La Maison d’édition Présence Africaine lui a rendu un vibrant hommage après avoir publié ses œuvres « Pétales de sang, 1985 (Petals of Blood, 1977) », « La Rivière de vie, 2000, (The River Between, 1965) », « Les Neuf Parfaites : L’épopée de Gĩkũyũ et Mũmbi, 2023, (The Perfect Nine: The Epic of Gĩkũyũ and Mũmbi, 2020), une relecture de la mythologie Gikuyu ». Honte aux États néocoloniaux africains qui ne font rien pour que Présence Africaine retrouve ses heures d’utilité publique et de gloires de la période de son fondateur Alioune Diop.

Ngugi wa Thiong’o est l’une des figures littéraires les plus importantes d’Afrique et un théoricien majeur critique du néocolonialisme post-colonialisme.
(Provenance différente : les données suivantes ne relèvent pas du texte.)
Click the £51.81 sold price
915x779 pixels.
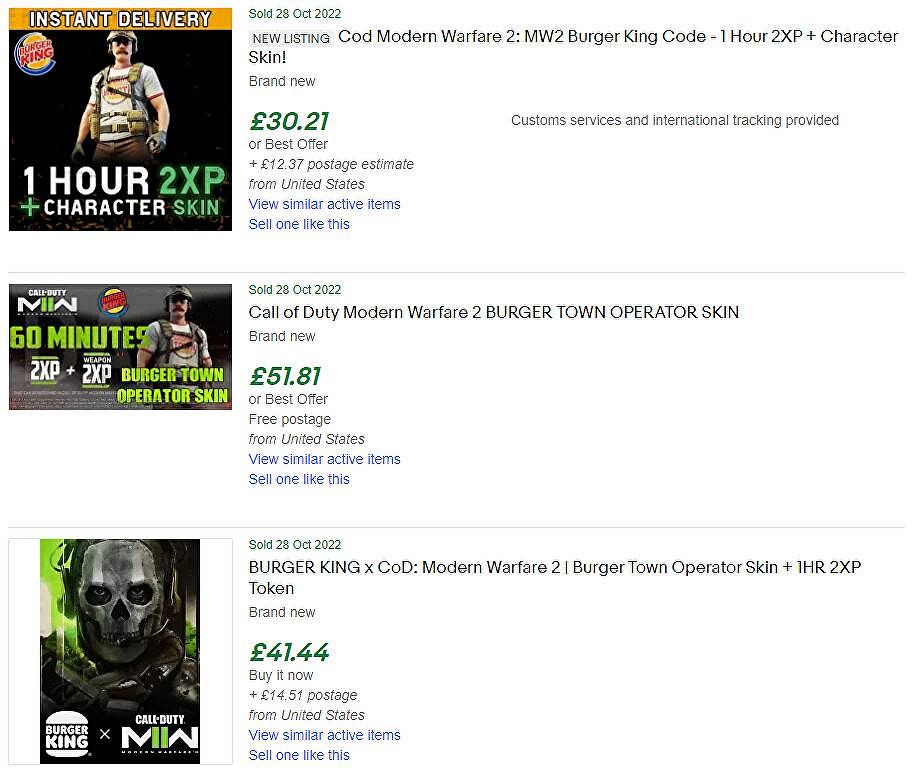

Ce géant littéraire a consacré aux combats de la renaissance africaine contre le néocolonialisme dominant ainsi que la revalorisation des langues des nationalités africaines. Il a œuvré à « décoloniser l’esprit » titre d’un de ses opuscules que tout Africain devrait lire. Il laisse un immense héritage à la jeunesse artistique littéraire militante de l’actuelle seconde phase de la libération anti-néocoloniale africaine.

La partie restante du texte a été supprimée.